Everyone entitled to vote in the United States of America is entitled to vote for whomever they choose. However, ostensibly, people who choose to vote in congressional elections do so with the intent of electing the people best qualified to govern the country.
To achieve this objective one must employ intellect rather than emotion because intellect is far less susceptible to manipulation by convoluted issues.
Issues are what the president and all members of congress use to incite people to vote for them despite the fact that the candidates lack the integrity and maturity to effectively govern the country.
The United States Constitution vests all legislative power in the congress. A working knowledge of the Constitution is fundamental to effective governance. The candidates for whom one should not vote are any who demonstrate ignorance of or an unwillingness to be constrained by the precepts of the Constitution.
It is usually unnecessary to question a candidate directly because he or she will normally reveal their ignorance in their rhetoric.
The first thing a candidate should know is that the United States Supreme Court (scotus) is not the law of the land; it has no constitutional authority to legislate, invalidate congressional legislation, or amend the Constitution. All legislative power is vested in the congress as the voice of the people; and the Constitution provides a means for the people to remove ineffective representatives. Conversely, the scotus was placed beyond the reach of the people so that it could be guided solely by the law without fear of reprisal or undue influence. This insular dynamic is in no way intended to facilitate or sanction pontification without accountability on the part of the scotus. The congressional practice of using the scotus to expedite legislative action congress cannot enact through prescribed methods is in fact unconstitutional and cannot be construed to expand the power of the scotus.
A qualified candidate should know that the “equal protection clause” does not mandate that anyone be made equal, it simply requires that the law be applied to all persons equally, In effect it is a proscription against the notions of women’s rights, gay rights, rights based on race and “protected classes” as well as “heightened scrutiny” which is an egregious affront to the equal protection clause itself and the Constitution.
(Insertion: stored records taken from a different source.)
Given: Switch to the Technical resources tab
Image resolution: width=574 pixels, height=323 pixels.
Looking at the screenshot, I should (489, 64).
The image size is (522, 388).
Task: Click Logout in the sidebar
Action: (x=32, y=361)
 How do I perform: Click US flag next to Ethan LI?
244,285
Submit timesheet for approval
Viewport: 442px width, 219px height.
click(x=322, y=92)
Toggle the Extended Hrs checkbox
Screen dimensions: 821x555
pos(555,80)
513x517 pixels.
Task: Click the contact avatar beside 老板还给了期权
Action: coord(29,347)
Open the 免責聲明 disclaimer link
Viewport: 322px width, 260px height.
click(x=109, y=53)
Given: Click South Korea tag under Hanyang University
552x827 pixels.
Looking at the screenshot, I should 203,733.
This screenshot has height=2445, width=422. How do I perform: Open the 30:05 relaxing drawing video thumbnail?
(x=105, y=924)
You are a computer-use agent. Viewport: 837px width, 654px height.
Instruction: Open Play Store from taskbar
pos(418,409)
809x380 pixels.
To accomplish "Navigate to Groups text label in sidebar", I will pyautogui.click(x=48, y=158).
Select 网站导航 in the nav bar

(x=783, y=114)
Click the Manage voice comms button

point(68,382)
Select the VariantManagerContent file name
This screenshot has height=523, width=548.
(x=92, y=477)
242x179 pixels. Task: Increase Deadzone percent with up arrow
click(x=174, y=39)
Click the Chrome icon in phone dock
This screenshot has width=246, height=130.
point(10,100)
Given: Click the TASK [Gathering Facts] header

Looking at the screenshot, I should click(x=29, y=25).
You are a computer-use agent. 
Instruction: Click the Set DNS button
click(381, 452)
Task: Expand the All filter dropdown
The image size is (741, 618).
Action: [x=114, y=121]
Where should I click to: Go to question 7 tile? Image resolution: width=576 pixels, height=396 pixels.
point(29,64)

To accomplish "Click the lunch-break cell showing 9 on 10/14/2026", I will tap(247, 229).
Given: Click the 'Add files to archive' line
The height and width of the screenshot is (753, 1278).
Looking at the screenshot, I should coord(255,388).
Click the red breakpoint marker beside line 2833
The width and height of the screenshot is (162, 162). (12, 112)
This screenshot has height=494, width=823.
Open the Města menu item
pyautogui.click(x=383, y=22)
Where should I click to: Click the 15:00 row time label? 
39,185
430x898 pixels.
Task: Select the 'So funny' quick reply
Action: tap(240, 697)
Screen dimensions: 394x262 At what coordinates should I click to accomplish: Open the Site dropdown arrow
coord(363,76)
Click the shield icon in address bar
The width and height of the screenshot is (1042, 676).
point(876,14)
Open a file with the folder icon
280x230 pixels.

The fifteenth and nineteenth amendments to the Constitution do not confer any rights; rather they prohibit the use of race, sex (gender), etc., as a basis to deny any American citizen rights which are enjoyed by other citizens; barring any circumstances which would render any citizen ineligible such as not having attained the required age or not being the appropriate gender.
A qualified candidate should also know that proscriptions promulgated in the Constitution are binding on the United States government; and the governments of the several states; and by extension anyone acting as proxy or agent for the government; but not private citizens.It is not a function of the scotus specifically nor the government in general to arbitrate fairness. Moreover, you cannot effect fairness to one by being unfair to the other.
So if a candidate talks about women’s rights, gay rights (gay is a euphemism not used in federal law), race rights (commonly referred to as civil rights), human rights (which is a contrivance to impose our views on other countries, and the like, know that he or she is pandering to get elected or reelected and is not serious enough to wield the awesome power of congress.
If a candidate bickers, makes hyperbolic accusations or is unable to cite one issue which he or she could support his or her opponent, he or she lacks the maturity for the daunting work that faces the congress.
Granted, by these standards no one in congress today is qualified to be there and congressional performance attests to that. Unfortunately the problem cannot be solved overnight. However, every two years some of us get the chance to purge a few. Regular purges may persuade the jaded members to do the job we hired them to do or step down.
Let us begin to make better choices in 2014.